Miré el desastre del baño, y evité pisar los pedazos del espejo. Levanté la toalla, y no me molesté en colocar la cortina de baño. Abrí el agua caliente. Recordaba esa sensación. Al terminar me sequé y salí del baño con el mismo cuidado de antes. El árbol seguía sonando.
Busqué algo de ropa en los cajones que estaban desarreglados. Saqué su camisa favorita y la pantaloneta de siempre. Respiré profundo. Lo miré gemir.
—Feliz navidad.
Tomé mi celular y marqué a emergencias. Les dije que mi hermano había muerto, que ahora era una cosa deforme sin cabeza ni piernas, como si alguien lo hubiese cortado y vuelto a armar. Pero no tenía incisiones, en realidad creía que se había fundido. Que había comido tanto que su estómago creció hasta cubrirlo todo. Los policías llegaron, como siempre, después de unas horas. Los llevé hacia él y fue entonces que también dejaron de existir, como yo. El mundo se detuvo. Yo lo sé y estoy segura de que ellos también. Después… en realidad no recuerdo muy bien.

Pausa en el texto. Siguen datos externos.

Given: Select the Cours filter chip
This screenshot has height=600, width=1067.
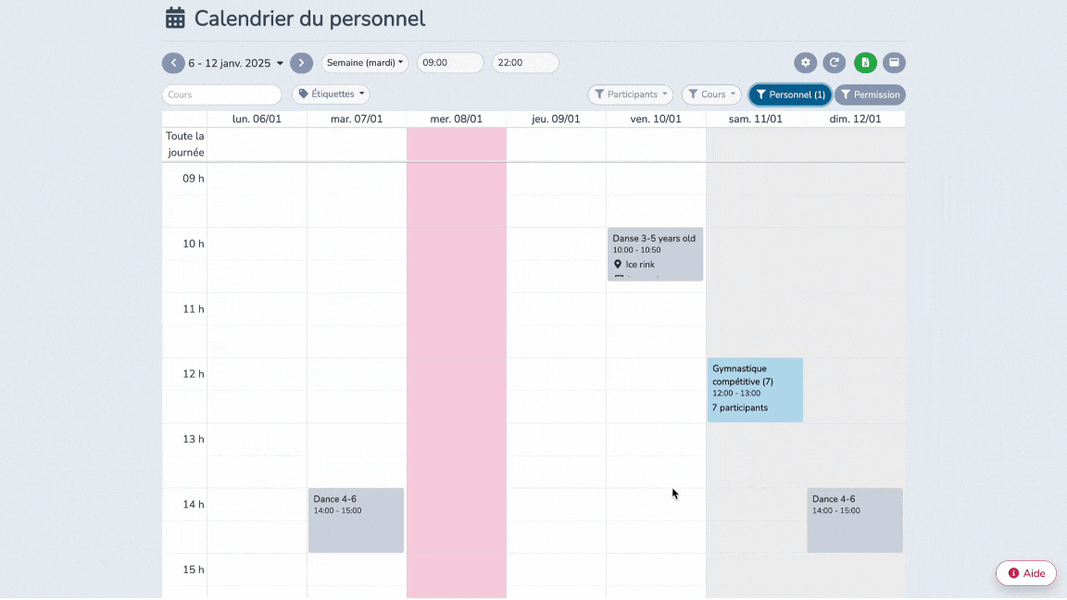Looking at the screenshot, I should point(710,94).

Llegaron varias personas y una mujer se me acercó, trató de hablarme, pero no escuché lo que decía. Todo me llegaba como atravesado por la niebla. Me sacaron de la habitación y después de no sé cuanto a él también se lo llevaron. La canción que se repetía en bucle desde la noche, se alejaba junto a él. Extendí mi brazo intentando alcanzarlo. Era demasiado tarde, la música se había detenido. Un policía había apagado el árbol.